Circulation lors du TriMemphré: aucun incident, mais beaucoup de conducteurs «inconscients»

Par Pierre-Olivier Girard
Circulation lors du TriMemphré: aucun incident, mais beaucoup de conducteurs «inconscients»
Les automobilistes qui se sont aventurés dans le secteur du centre-ville de Magog, le week-end dernier, ont dû jongler avec plusieurs détours pour retrouver leur chemin. (Photo : Le Reflet du Lac - Pierre-Olivier Girard)

BILAN. Malgré des ralentissements et la difficulté pour certains automobilistes à retrouver leur chemin, la Régie de police de Memphrémagog (RPM) dresse un bilan «très positif» de la circulation le week-end dernier, alors qu’était présenté le TriMemphré.

Une vingtaine de policiers se sont partagé le travail sur les principaux axes routiers, pour éviter d’importants bouchons comme ce fut le cas par le passé.
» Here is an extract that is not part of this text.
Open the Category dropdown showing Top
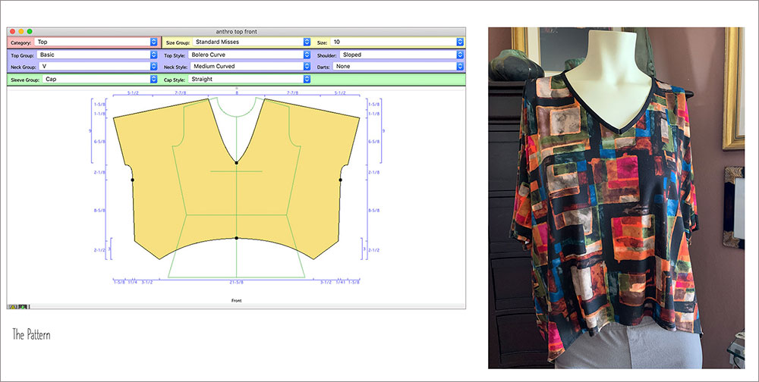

La fermeture temporaire de certaines routes, durant la compétition, s’ajoutait à d’autres fermetures engendrées par des travaux en cours. Ce fut notamment le cas du viaduc de la route 141 (sortie 118), qui était seulement accessible en direction du Canton d’Orford.

«Nous avions fait des démarches auprès du MTQ pour que l’entrepreneur ouvre l’accès du pont dans les deux sens, durant cette fin de semaine, soutient le lieutenant Sylvain Guay. Malheureusement, notre demande a été refusée. Cette fermeture a vraiment compliqué les déplacements, mais heureusement, il n’y a pas eu de congestion jusqu’à l’autoroute 10.»

Avec la participation de plus de 2500 athlètes, il y avait également davantage de cyclistes sur le réseau routier. Une cohabitation qui s’est malgré tout terminée sans aucun accrochage, mise à part un délit de fuite à Austin qui n’impliquait pas un participant au TriMemphré.

Aux dires du lieutenant Guay, c’est pratiquement un miracle qu’il n’y ait pas eu d’accidents graves puisque selon lui, plusieurs automobilistes ont conduit de manière très dangereuse. «Lorsqu’ils voyaient un policier, des conducteurs s’arrêtaient au beau milieu du chemin pour avoir des indications, sans même regarder si des voitures les suivaient. Il faut être totalement inconscient du danger pour s’immobiliser sur une route où la limite de vitesse est de 70, 80 ou encore 90 km/h. Des dépanneurs, ça existe pour ceux qui veulent des renseignements, et c’est bien plus sécuritaire!», conclut-il.